Los dos intentos fallidos de despegue del Elizabethan en la pista de Múnich, el chárter fletado por el club de cara a evitar retrasos, el telegrama que Edwards mandó a su familia (“Todos los vuelos cancelados. Volamos mañana. Stop”), el miedo de varios jugadores del United a volar (el delantero irlandes Whelan solía decir “…esto puede ser la muerte, pero estoy preparado…”) y la polémica posterior sobre la responsabilidad y culpabilidad del accidente forman parte del guión que la realidad-ficción fue escribiendo durante aquel febrero de 1958, con más crueldad y amarillismo que afán real de esclarecimiento.
El partido que afrontó el Manchester United tras la tragedia tenía claros contendientes. La fatalidad del destino frente a la voluntad del ser humano y la fe en las personas. Esa fe fue la base sobre la que se construyó un nuevo equipo, un nuevo club y prácticamente, una nueva actitud colectiva en Manchester. El recuerdo de aquellos chicos muertos en 1958, en el momento más ilusionante de sus vidas y carreras, fortaleció al nuevo United surgido años más tarde.

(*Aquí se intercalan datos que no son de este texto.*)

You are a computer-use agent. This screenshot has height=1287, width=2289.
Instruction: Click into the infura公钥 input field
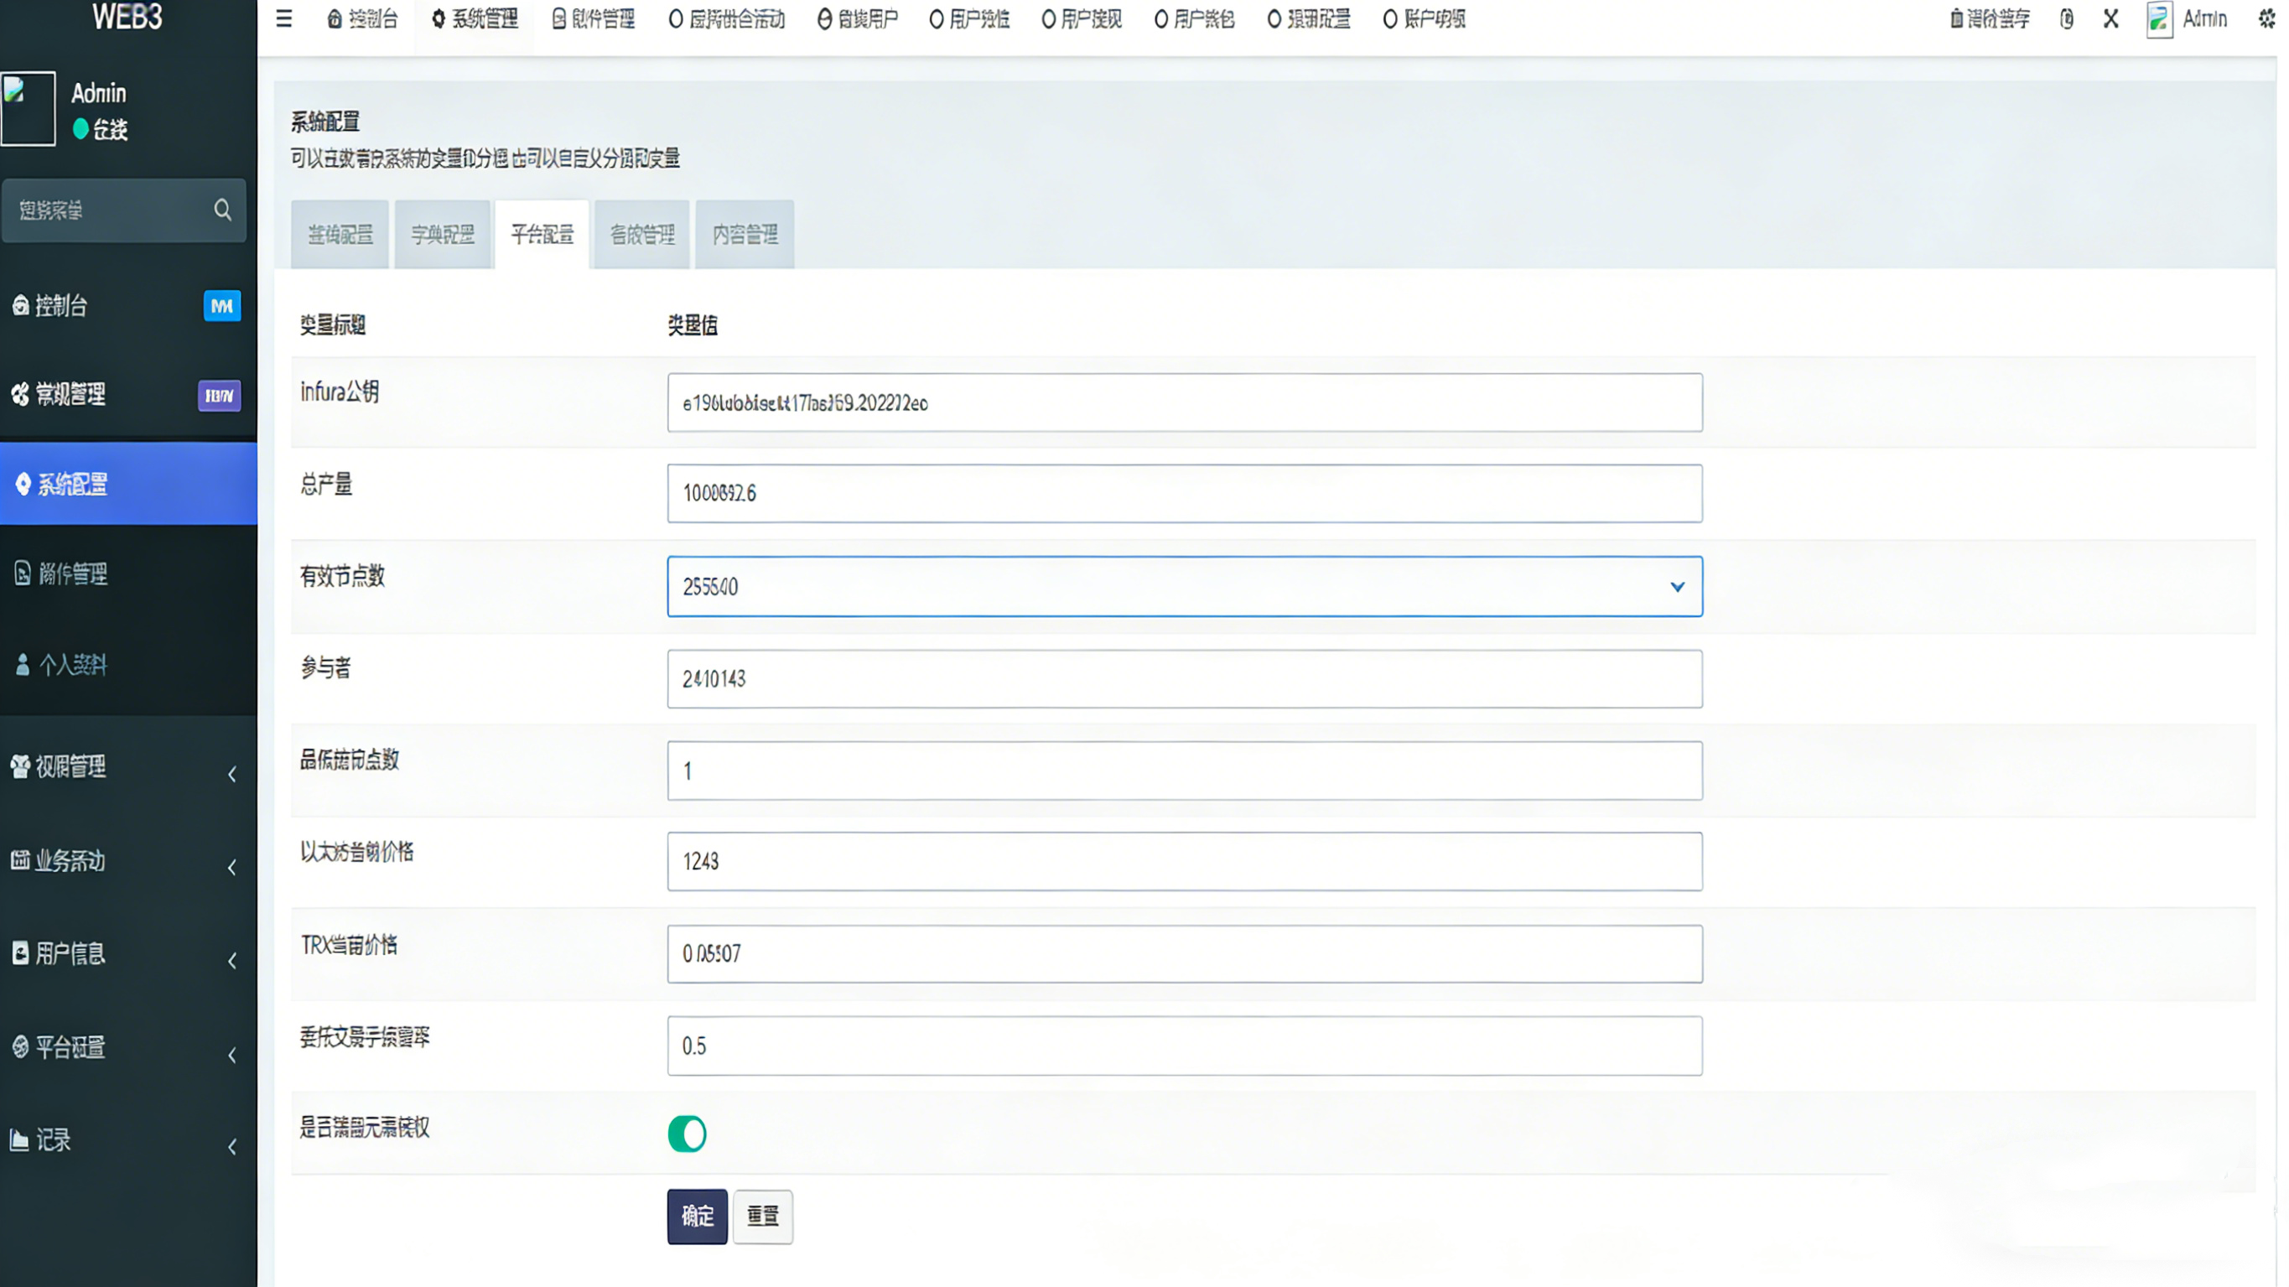pos(1184,403)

Ídolos como Edwards, Charlton, Busby ó Gregg padecieron un capítulo inolvidablemente penoso en sus biografías y salieron cómo pudieron ó creyeron de aquello. Como la jugada más brillante de Charlton y Edwards, la mejor alineación de Busby o el paradón más importante de Harry Gregg. La comunión soldada dolorosamente entre club y afición, forjada en la amargura, enseñó al mundo que la unión ayuda a salir de casi todo. Parecieron estatuas de bronce, partidos homenaje, jugadores recuperados y nuevos títulos. Sin embargo, lo que lideró aquella reacción fue la voluntad y la creencia mutua. Aquella afición vivió el fútbol como los jugadores y ellos jugaron con el corazón de un hincha. El fútbol y la vida. Eso no ha cambiado. Se juega como se vive.